SALT LAKE CITY – Utah voters have narrowly approved the state’s controversial Amendment G ballot proposal, giving lawmakers new authority to reallocate income tax revenues.

In Tuesday’s general election balloting, about 53 percent of voters favored the proposed change to the Utah constitution that allows lawmakers to spend state income tax revenue on programs to benefit children and disabled Utahns. The Utah Constitution has traditionally reserved those funds exclusively for public and higher education.

Advocates of Amendment G argued that its approval triggers associated legislation guaranteeing that public education funding will be automatically adjusted based on enrollment growth and inflation. The constitutional change will also establish a reserve account to stabilize public education funding during economic downturns.

The proposal was loudly opposed by many statewide advocacy groups, especially in the wake of Utah’s ill-fated 2019 tax reform initiative.

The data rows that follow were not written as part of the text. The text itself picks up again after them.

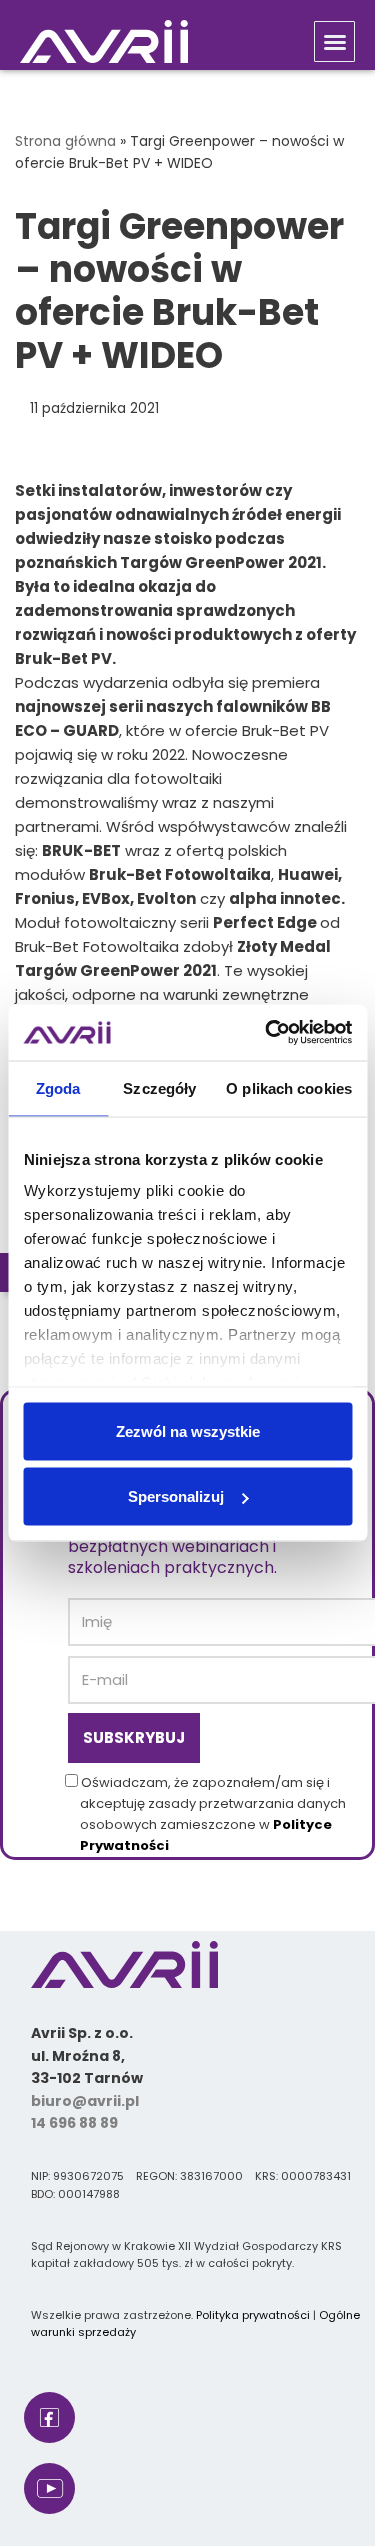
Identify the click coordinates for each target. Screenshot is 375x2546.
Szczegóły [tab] (159, 1087)
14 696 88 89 (74, 2123)
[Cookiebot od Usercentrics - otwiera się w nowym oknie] (267, 1033)
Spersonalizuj (176, 1496)
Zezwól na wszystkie (188, 1430)
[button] (334, 41)
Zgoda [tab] (58, 1087)
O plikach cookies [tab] (289, 1087)
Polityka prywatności (253, 2315)
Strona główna (65, 141)
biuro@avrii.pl (85, 2101)
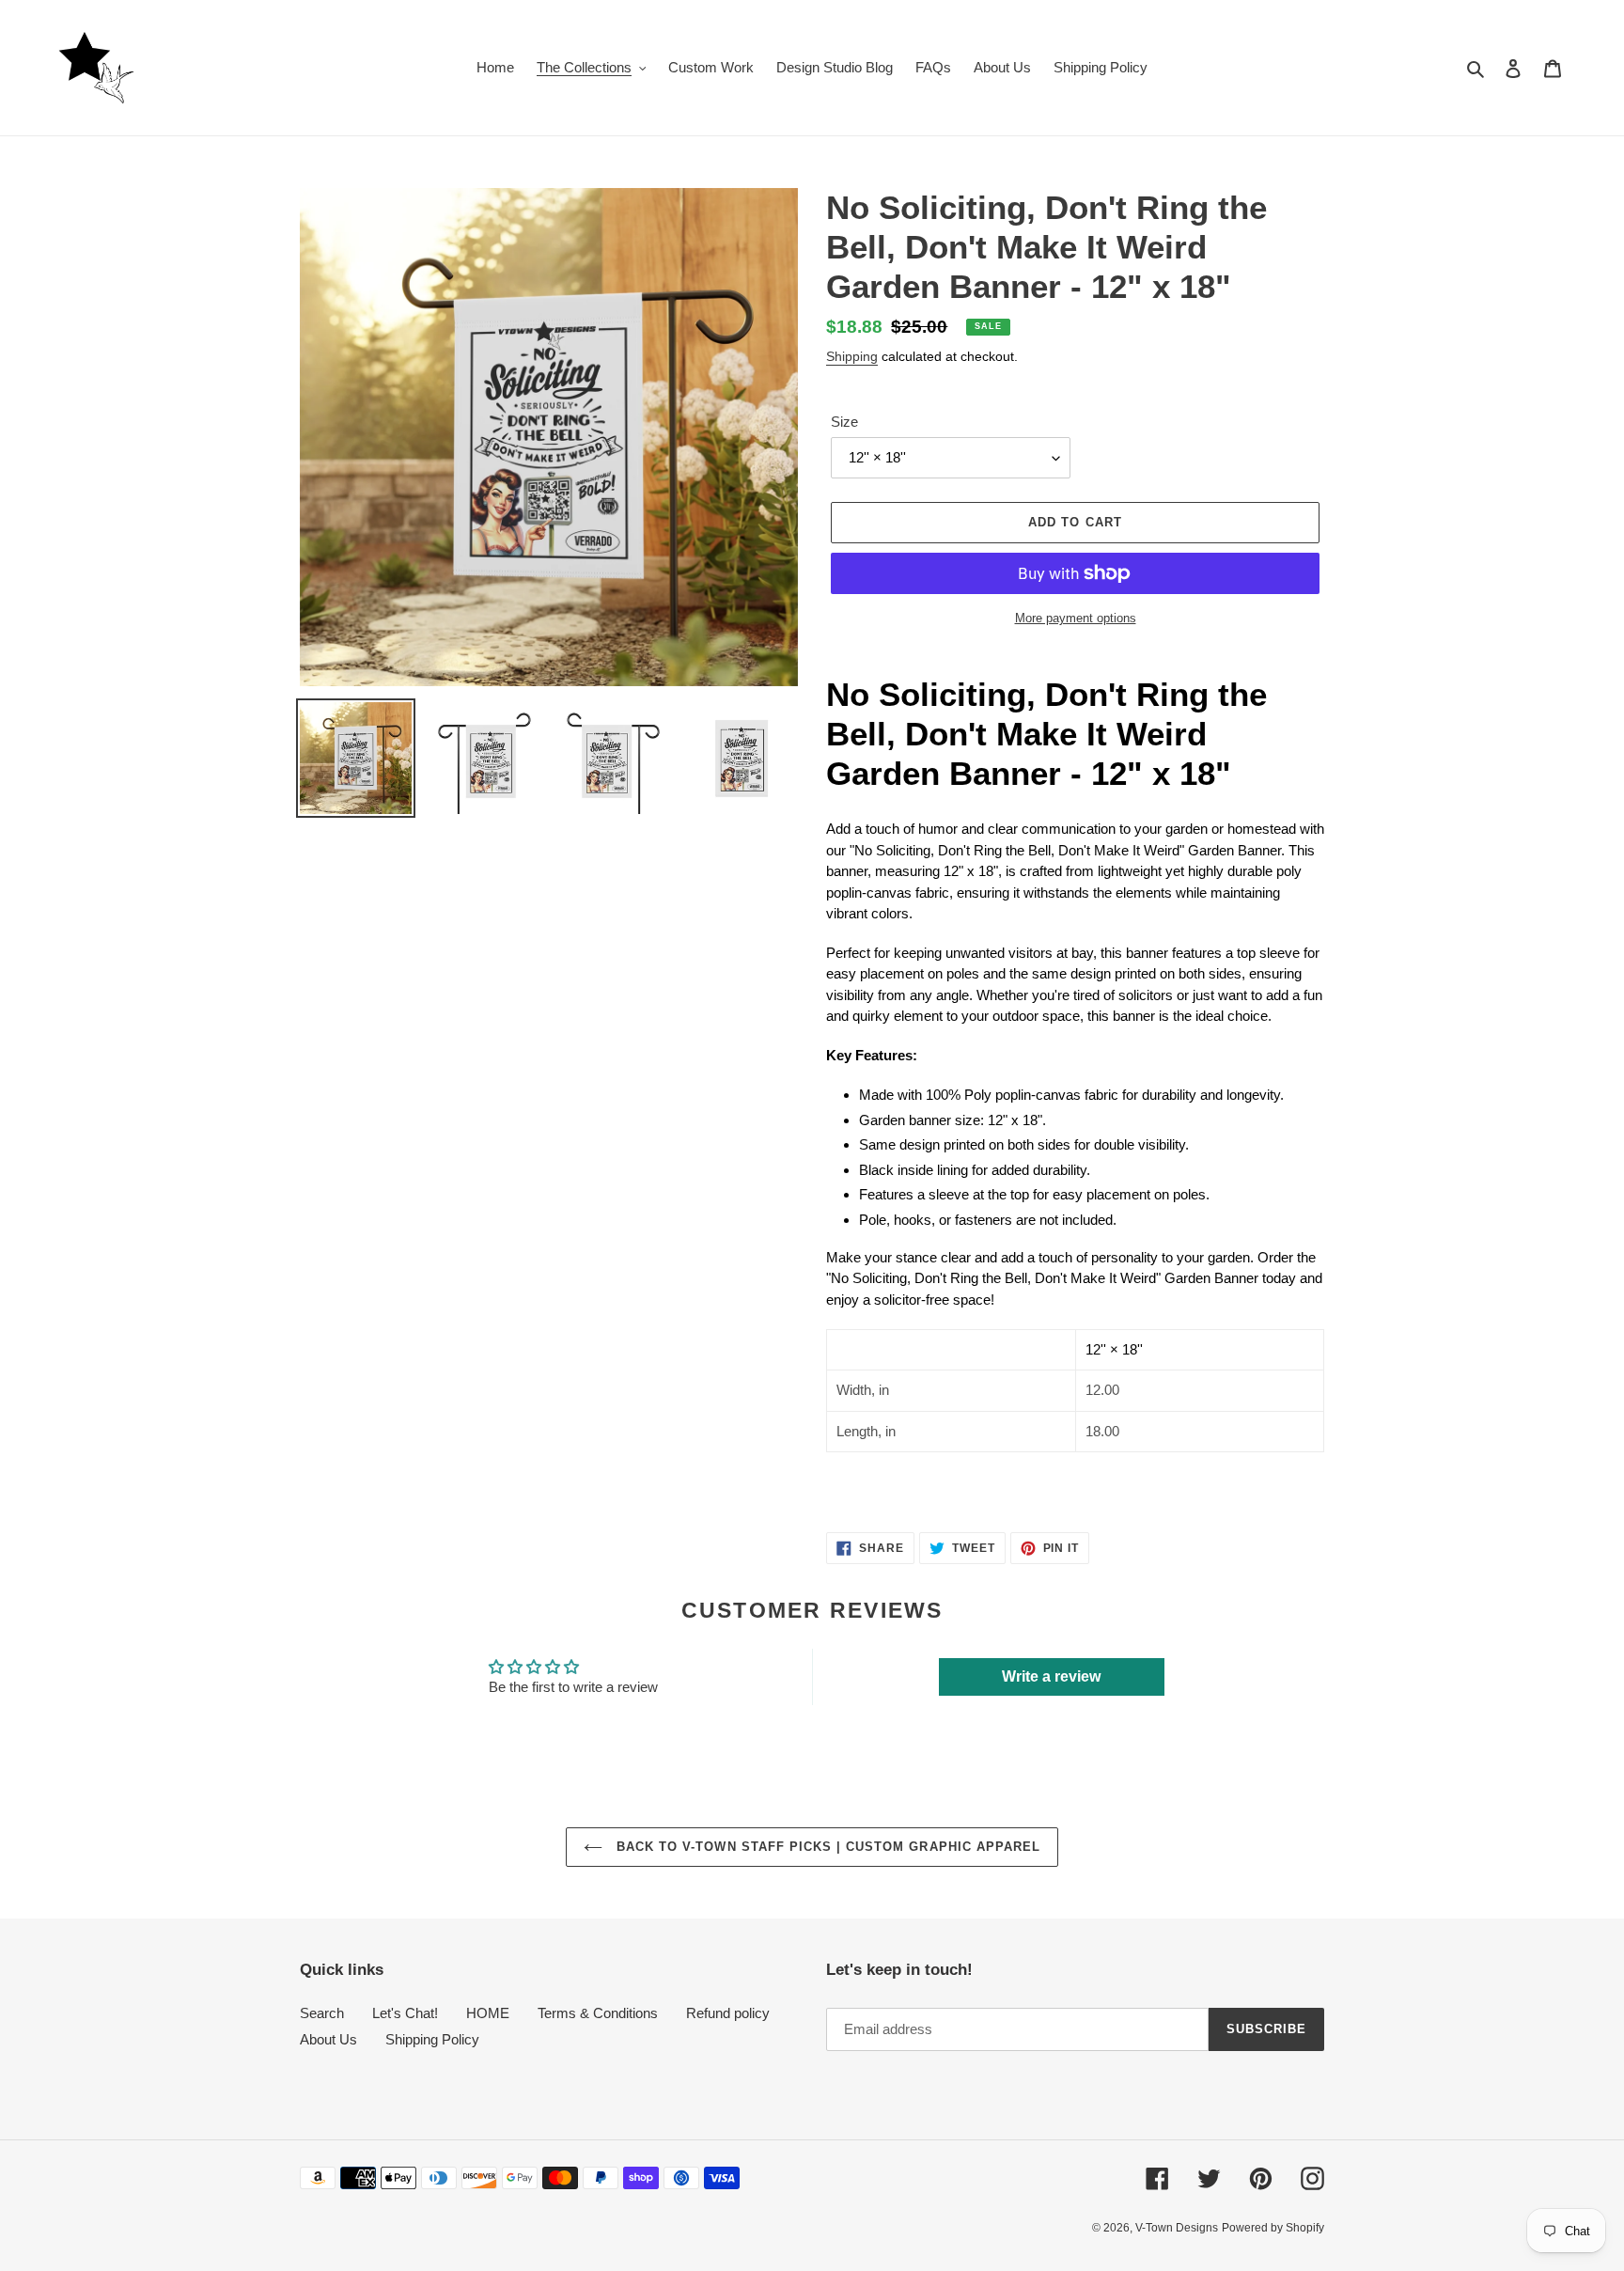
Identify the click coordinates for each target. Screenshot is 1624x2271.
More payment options (1075, 618)
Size (844, 422)
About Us (328, 2039)
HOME (487, 2013)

The Utah Legislature referred a near-record seven constitutional amendments to the general election ballot, all of which were ultimately approved by voters. Only Amendment G drew much attention from political candidates and the media.

The other amendments on the general election ballot included:

Amendment A, making the language of the state Constitution gender neutral. That proposal drew 590,346 favorable votes to 424,905 opposed.

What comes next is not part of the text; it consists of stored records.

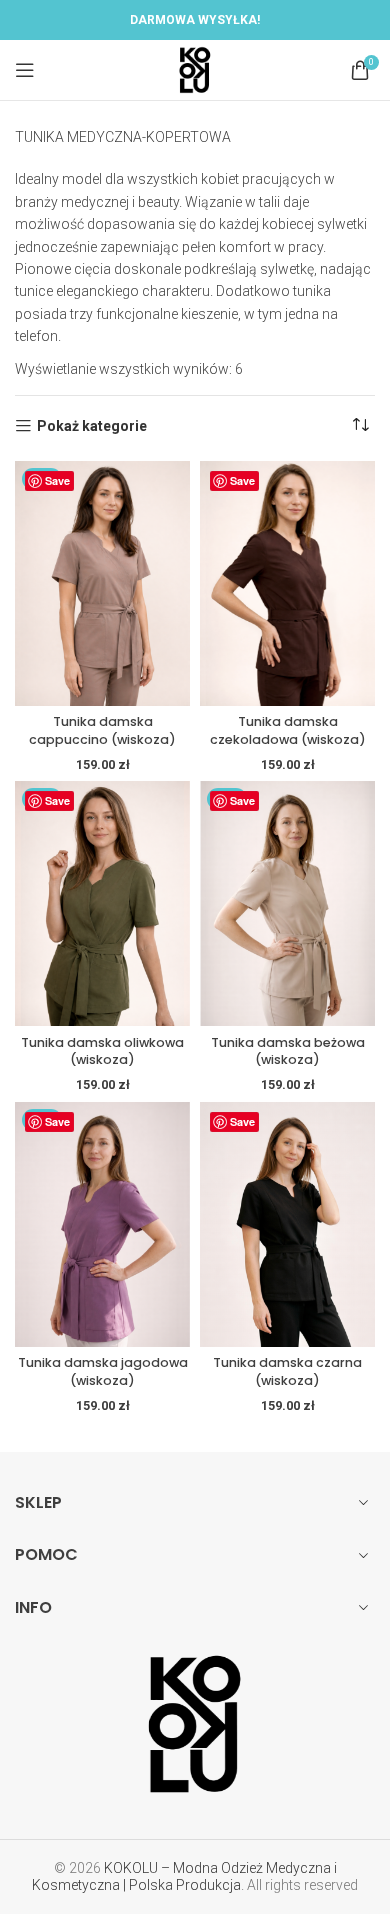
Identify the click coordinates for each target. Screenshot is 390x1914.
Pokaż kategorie (92, 426)
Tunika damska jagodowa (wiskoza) (103, 1371)
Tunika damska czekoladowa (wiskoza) (288, 730)
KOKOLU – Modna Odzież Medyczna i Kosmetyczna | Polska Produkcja (184, 1876)
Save (57, 480)
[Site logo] (195, 69)
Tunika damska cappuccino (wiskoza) (102, 730)
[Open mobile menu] (25, 70)
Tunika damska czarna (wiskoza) (287, 1371)
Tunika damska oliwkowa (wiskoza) (102, 1051)
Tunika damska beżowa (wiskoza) (288, 1051)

Amendment B, which specifies the qualifications of a state legislator. This proposal was overwhelming approved by a more than 4 to 1 margin (793,021 favorable votes to 194,528 opposed).

Amendment C, repealing a constitutional exception that allowed involuntary servitude as punishment for a crime. The proposed change was favored by 809,993 voters compared to 192,458 opposed.

Amendment D, specifying circumstances under which a municipality may commit water rights or supply water outside its boundaries. Nearly 587,708 Utahns voted to approve this measure, compared to 375,411 opposing it.

Amendment E, creating a constitutional right to hunt and fish. This measure was approved by a more than 2 to 1 margin, with 747,038 voters favoring that change and 257,237 voters opposing it.

Amendment F, giving lawmakers authority to set the start date for legislative sessions. Nearly 640,650 voters favored this measure compared to 318,061 opposing it.